Environment information

When building your custom observation builder, you might want to aggregate and define your own features that are different from the raw environment data. In this section we introduce how such information can be accessed and how you can build your own features out of them.

Transitions maps

The transition maps build the base for all movements in the environment. They contain all the information about allowed transitions for the agent at any given position. Because railway movement is limited to the railway tracks, these are important features for any controller that wants to interact with the environment.

Code reference

All functionality and features of transition maps can be found in core/transition_map.py.

There are two different possibilities to access the possible transitions at any given cell:


Provide a cell position and an orientation (usually the orientation of the agent) and call env.rail.get_transitions(*position, direction). In return, you get will a 4D vector with the transition probability ordered as [North, East, South, West] given the initial orientation.

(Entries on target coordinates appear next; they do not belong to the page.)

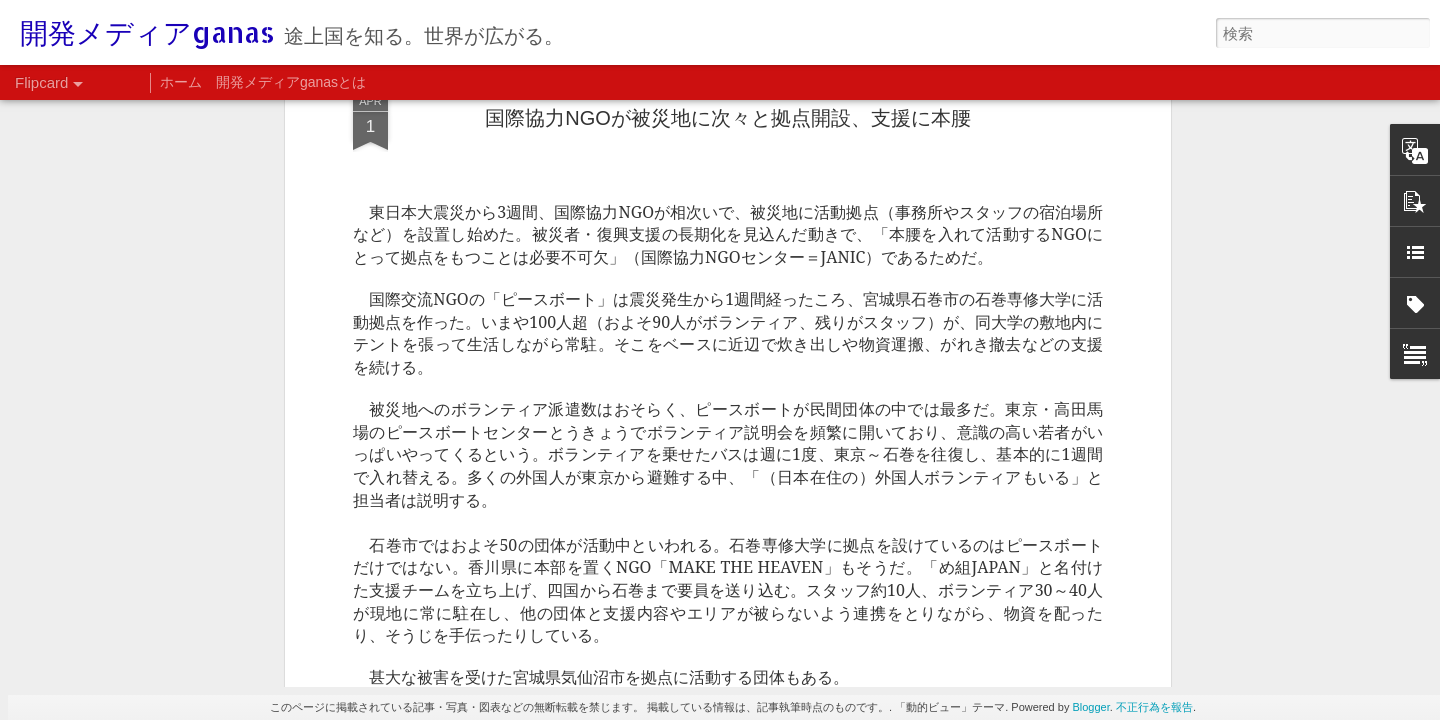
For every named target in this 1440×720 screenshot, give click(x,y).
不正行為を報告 (1154, 707)
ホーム (181, 82)
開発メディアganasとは (291, 82)
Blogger (1090, 707)
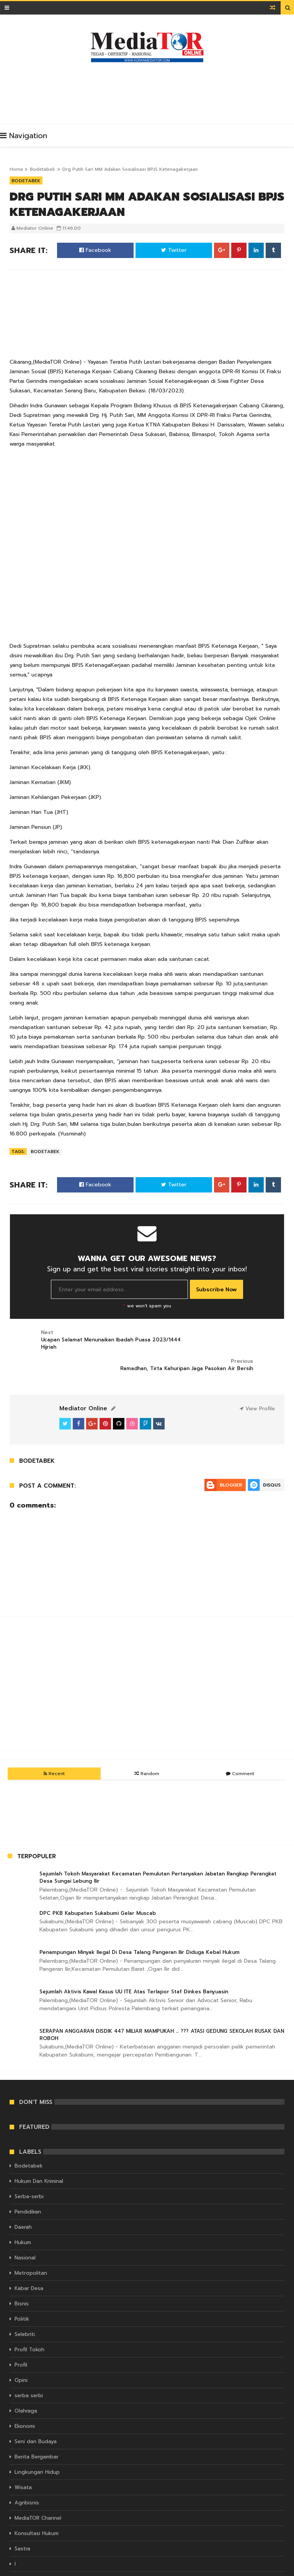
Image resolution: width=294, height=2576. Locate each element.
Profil (21, 2336)
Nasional (25, 2229)
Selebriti (25, 2306)
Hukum (23, 2214)
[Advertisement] (149, 91)
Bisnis (22, 2275)
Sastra (22, 2520)
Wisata (23, 2459)
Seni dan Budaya (36, 2413)
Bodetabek (42, 169)
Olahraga (26, 2382)
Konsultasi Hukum (37, 2505)
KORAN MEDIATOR (106, 2569)
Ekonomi (25, 2397)
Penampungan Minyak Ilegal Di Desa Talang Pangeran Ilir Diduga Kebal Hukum (139, 1924)
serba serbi (29, 2367)
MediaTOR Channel (38, 2489)
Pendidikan (28, 2183)
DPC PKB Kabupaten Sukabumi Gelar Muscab (97, 1884)
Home (16, 169)
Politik (22, 2290)
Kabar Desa (29, 2260)
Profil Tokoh (29, 2321)
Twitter (173, 250)
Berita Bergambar (37, 2428)
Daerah (23, 2198)
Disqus (272, 1456)
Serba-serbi (29, 2168)
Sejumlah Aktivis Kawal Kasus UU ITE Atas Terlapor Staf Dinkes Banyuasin (133, 1963)
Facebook (95, 250)
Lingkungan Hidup (37, 2443)
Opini (21, 2351)
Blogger (231, 1456)
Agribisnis (27, 2474)
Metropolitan (31, 2244)
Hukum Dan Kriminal (39, 2152)
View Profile (257, 1380)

The position is a tuple of the form (x, y) where \(x \in [0, h]\) and \(y \in [0, w]\) with \(h\) and \(w\) the height and width of the environment. This can be used for branching in a tree search and when looking for all possible allowed paths of an agent as it will provide a simple way to get the possible trajectories.


When more detailed information about the cell is necessary, you can also get the full transitions of a cell by calling env.rail.get_full_transitions(*position). This will return an int16 for the cell representing the allowed transitions.

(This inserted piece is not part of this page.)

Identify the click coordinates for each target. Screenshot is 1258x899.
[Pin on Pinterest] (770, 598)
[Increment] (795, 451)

To understand the transitions returned it is best to represent it as a binary number bin(transition_int), where the bits have to following meaning: NN NE NS NW EN EE ES EW SN SE SS SW WN WE WS WW.

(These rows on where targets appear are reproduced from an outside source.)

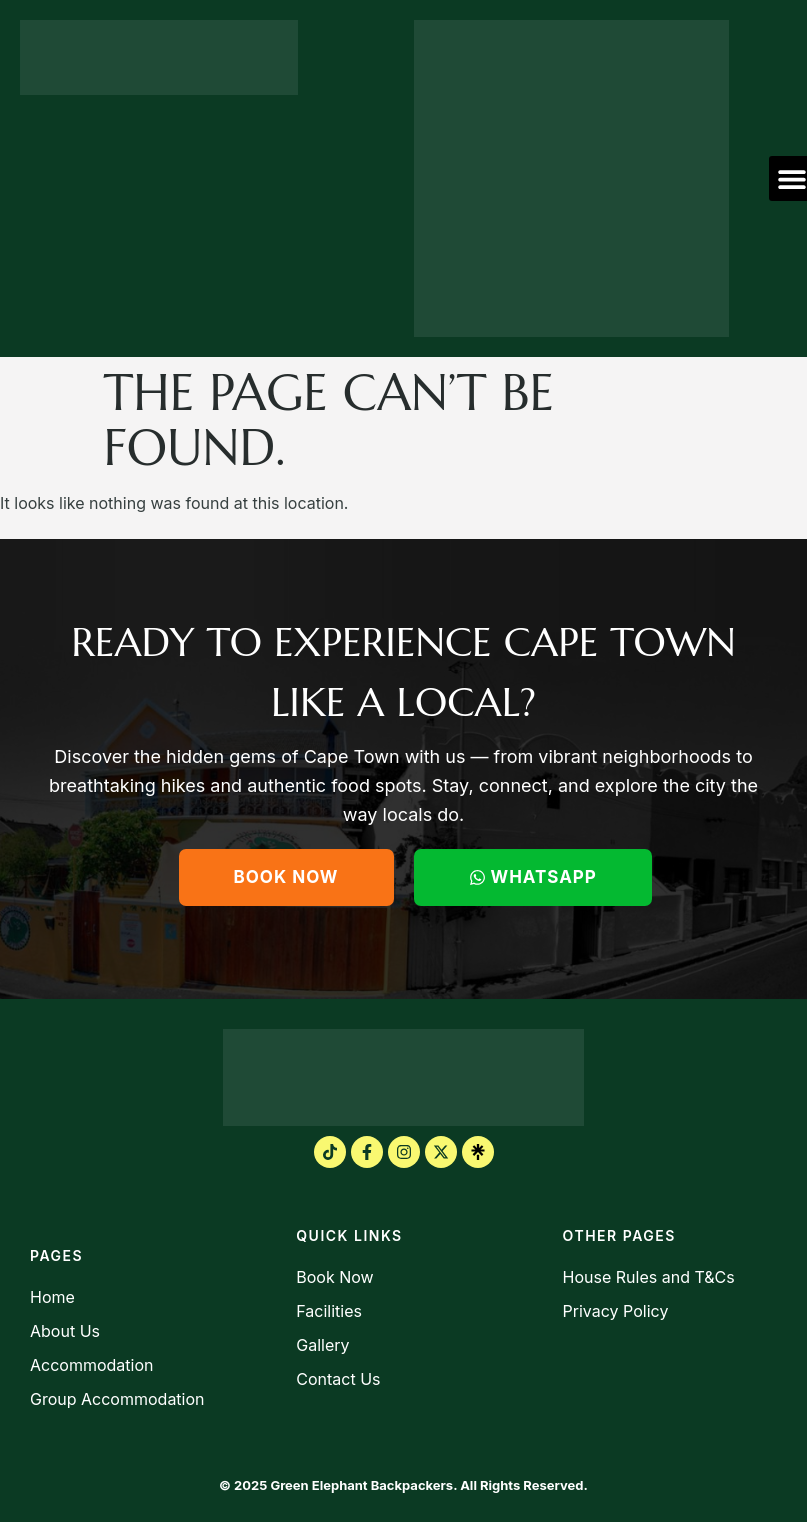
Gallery (322, 1345)
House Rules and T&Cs (649, 1277)
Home (52, 1297)
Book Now (334, 1277)
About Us (65, 1331)
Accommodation (91, 1365)
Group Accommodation (117, 1399)
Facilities (329, 1311)
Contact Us (338, 1379)
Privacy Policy (616, 1311)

For example, the binary code 1000 0000 0010 0000, represents a straight where an agent facing north can transition north and an agent facing south can transition south and no other transitions are possible.

To get a better feeling of what the binary representations of the elements look like, check the special cases of GridTransitions in RailEnvTransitions. They are the set of transitions mimicking the types of real Swiss rail connections:

transition_list = [int('0000000000000000', 2),  # empty cell - Case 0
                   int('1000000000100000', 2),  # Case 1 - straight
                   int('1001001000100000', 2),  # Case 2 - simple switch
                   int('1000010000100001', 2),  # Case 3 - diamond drossing
                   int('1001011000100001', 2),  # Case 4 - single slip
                   int('1100110000110011', 2),  # Case 5 - double slip
                   int('0101001000000010', 2),  # Case 6 - symmetrical
                   int('0010000000000000', 2),  # Case 7 - dead end
                   int('0100000000000010', 2),  # Case 1b (8)  - simple turn right
                   int('0001001000000000', 2),  # Case 1c (9)  - simple turn left
                   int('1100000000100010', 2)]  # Case 2b (10) - simple switch mirrored

These two objects can be used for example to detect switches that are usable by other agents, but not the observing agent itself. This can be an important feature when actions have to be taken in order to avoid conflicts.

cell_transitions = self.env.rail.get_transitions(*position, direction)
transition_bit = bin(self.env.rail.get_full_transitions(*position))

total_transitions = transition_bit.count("1")
num_transitions = np.count_nonzero(cell_transitions)

# Detect Switches that can only be used by other agents.
if total_transitions > 2 > num_transitions:
    unusable_switch_detected = True

Agent information

The agents are represented as an agent class and are provided when the environment is instantiated. Because agents can have different properties it is helpful to know how to access this information.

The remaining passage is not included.